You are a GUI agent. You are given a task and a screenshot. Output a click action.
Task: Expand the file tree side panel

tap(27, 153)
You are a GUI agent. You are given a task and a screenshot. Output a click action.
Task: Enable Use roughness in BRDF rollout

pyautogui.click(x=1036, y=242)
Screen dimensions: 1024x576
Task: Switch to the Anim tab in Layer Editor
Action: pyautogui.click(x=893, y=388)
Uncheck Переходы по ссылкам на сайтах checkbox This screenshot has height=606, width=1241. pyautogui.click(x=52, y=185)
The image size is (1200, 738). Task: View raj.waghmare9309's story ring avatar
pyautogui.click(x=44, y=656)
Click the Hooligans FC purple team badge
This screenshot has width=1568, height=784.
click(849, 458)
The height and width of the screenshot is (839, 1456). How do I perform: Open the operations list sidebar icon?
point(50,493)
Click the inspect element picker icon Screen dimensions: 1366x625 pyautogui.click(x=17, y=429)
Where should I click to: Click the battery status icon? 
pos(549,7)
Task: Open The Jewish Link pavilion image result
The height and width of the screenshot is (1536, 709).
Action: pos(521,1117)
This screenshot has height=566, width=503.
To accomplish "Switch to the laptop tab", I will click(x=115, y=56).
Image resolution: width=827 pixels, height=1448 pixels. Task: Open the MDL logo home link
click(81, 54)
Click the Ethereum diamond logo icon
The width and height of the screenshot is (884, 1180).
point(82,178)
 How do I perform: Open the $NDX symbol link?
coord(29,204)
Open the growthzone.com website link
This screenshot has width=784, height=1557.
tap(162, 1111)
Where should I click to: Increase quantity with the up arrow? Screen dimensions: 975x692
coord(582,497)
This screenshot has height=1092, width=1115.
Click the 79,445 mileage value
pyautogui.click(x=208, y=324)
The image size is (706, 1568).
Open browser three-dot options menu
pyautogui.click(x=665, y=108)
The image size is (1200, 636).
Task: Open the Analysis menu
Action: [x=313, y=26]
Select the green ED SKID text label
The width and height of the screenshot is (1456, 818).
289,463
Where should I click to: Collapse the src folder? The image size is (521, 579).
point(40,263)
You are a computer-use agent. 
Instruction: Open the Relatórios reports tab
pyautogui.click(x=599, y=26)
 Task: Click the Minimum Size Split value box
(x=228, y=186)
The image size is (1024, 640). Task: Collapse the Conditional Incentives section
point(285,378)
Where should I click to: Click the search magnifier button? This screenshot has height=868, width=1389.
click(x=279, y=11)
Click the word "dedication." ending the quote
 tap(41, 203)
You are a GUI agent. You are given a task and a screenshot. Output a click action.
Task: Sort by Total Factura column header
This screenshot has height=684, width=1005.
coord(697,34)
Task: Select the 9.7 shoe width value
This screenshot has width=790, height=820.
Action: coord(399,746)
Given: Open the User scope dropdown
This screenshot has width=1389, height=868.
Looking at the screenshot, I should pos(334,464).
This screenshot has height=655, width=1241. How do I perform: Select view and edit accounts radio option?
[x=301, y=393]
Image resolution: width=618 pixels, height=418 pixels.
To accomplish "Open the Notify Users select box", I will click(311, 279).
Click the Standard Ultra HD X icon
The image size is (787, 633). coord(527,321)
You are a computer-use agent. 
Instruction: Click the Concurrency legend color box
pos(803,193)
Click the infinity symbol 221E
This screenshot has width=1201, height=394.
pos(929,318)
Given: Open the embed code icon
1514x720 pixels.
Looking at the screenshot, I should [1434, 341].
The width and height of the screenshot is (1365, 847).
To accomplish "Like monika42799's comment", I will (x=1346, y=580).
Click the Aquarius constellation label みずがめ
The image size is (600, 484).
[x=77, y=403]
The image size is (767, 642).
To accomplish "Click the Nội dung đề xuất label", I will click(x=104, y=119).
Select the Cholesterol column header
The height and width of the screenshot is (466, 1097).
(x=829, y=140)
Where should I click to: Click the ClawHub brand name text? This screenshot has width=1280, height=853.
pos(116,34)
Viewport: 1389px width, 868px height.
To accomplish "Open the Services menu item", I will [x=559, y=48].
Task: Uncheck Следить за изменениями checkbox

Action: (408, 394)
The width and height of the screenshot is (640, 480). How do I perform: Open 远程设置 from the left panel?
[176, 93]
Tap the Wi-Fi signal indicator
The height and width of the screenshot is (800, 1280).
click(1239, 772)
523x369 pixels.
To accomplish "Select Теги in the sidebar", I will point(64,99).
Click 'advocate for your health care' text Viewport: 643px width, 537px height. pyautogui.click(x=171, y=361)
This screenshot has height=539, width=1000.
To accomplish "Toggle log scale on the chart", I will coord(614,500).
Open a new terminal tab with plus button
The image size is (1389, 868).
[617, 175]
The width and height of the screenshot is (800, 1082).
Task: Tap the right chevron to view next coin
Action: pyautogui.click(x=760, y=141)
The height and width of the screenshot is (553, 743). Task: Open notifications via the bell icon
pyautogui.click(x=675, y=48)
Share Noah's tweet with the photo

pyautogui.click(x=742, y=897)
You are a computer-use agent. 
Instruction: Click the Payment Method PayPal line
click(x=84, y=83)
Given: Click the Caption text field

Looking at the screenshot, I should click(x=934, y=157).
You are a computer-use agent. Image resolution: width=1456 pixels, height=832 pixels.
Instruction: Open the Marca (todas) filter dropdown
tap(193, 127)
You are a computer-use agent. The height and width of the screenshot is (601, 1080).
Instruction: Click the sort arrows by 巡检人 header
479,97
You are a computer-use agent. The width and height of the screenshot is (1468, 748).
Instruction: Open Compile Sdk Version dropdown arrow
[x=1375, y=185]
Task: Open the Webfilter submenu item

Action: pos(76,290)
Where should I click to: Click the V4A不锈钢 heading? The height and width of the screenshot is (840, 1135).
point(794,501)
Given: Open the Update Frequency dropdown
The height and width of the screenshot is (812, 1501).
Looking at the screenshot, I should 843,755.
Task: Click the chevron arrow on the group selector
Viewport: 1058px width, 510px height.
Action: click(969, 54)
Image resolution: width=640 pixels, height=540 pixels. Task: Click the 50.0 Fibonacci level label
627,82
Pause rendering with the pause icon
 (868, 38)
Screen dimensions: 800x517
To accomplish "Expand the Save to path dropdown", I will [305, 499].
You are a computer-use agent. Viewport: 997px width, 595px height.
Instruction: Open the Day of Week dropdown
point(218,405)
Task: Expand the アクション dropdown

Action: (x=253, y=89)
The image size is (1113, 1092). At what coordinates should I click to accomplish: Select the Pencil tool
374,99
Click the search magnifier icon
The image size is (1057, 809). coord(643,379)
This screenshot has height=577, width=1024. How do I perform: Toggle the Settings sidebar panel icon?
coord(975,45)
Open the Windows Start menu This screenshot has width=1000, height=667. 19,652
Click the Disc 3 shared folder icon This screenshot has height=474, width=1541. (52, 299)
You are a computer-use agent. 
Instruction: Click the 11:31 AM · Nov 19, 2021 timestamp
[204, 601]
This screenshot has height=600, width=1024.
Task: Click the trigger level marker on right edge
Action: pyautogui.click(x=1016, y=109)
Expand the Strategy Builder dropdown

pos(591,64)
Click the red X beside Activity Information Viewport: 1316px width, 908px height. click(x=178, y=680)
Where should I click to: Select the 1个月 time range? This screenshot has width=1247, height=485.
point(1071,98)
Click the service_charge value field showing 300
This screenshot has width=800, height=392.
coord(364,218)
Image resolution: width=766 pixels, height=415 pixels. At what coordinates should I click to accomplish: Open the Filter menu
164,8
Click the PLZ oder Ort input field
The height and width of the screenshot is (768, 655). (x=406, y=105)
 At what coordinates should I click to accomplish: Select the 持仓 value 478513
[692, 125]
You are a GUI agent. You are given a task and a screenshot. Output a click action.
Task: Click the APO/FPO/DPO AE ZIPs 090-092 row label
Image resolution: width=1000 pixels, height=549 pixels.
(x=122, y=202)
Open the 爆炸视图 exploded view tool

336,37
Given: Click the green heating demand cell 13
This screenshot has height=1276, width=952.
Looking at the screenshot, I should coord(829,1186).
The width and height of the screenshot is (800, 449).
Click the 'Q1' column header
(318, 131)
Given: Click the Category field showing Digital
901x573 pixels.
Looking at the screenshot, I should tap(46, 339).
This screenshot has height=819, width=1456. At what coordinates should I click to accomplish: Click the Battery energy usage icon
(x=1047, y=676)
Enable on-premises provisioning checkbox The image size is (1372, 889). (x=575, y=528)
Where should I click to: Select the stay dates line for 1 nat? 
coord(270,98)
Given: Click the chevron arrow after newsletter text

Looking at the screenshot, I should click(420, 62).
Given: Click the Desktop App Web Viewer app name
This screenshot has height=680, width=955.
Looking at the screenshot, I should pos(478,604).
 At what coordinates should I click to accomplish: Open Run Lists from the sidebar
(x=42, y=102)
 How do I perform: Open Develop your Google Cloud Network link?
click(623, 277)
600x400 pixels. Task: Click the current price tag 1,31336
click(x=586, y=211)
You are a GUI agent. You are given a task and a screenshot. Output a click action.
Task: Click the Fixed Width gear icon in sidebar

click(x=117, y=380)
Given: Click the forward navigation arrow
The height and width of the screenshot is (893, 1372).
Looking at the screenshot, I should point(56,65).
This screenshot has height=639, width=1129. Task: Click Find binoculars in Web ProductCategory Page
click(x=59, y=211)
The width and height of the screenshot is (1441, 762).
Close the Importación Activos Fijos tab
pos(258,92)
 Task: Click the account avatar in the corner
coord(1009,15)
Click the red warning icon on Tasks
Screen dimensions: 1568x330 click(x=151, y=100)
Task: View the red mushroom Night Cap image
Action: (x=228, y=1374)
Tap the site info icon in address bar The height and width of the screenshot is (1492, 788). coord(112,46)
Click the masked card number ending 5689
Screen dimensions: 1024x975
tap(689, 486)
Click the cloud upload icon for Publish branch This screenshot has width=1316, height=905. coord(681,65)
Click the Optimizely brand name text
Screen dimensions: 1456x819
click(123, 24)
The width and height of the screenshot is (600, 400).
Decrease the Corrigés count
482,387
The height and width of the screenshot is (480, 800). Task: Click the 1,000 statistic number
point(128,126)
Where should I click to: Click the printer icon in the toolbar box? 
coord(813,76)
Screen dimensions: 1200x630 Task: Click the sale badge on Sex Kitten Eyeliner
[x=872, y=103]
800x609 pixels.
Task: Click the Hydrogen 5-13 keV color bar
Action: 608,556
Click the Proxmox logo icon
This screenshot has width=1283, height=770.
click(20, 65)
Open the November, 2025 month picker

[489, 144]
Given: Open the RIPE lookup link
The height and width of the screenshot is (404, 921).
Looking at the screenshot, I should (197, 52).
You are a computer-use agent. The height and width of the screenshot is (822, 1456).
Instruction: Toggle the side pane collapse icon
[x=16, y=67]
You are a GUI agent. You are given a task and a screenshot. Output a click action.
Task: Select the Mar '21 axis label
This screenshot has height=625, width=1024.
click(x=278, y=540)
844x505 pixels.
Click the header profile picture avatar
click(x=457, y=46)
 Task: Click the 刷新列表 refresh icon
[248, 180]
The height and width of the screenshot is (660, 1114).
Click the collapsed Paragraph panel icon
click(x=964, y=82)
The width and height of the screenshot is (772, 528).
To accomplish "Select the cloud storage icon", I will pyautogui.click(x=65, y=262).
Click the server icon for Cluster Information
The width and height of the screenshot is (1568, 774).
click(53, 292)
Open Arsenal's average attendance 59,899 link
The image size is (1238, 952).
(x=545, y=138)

::::

Problem requirements:
Take the listing above from its first line through the line containing "This screenshot has height=566, width=503.", and transcribe that stretch exactly, with no other lines.

Written solution:
You are a GUI agent. You are given a task and a screenshot. Output a click action.
Task: Expand the file tree side panel

tap(27, 153)
You are a GUI agent. You are given a task and a screenshot. Output a click action.
Task: Enable Use roughness in BRDF rollout

pyautogui.click(x=1036, y=242)
Screen dimensions: 1024x576
Task: Switch to the Anim tab in Layer Editor
Action: pyautogui.click(x=893, y=388)
Uncheck Переходы по ссылкам на сайтах checkbox This screenshot has height=606, width=1241. pyautogui.click(x=52, y=185)
The image size is (1200, 738). Task: View raj.waghmare9309's story ring avatar
pyautogui.click(x=44, y=656)
Click the Hooligans FC purple team badge
This screenshot has width=1568, height=784.
click(849, 458)
The height and width of the screenshot is (839, 1456). How do I perform: Open the operations list sidebar icon?
point(50,493)
Click the inspect element picker icon Screen dimensions: 1366x625 pyautogui.click(x=17, y=429)
Where should I click to: Click the battery status icon? 
pos(549,7)
Task: Open The Jewish Link pavilion image result
The height and width of the screenshot is (1536, 709).
Action: pos(521,1117)
This screenshot has height=566, width=503.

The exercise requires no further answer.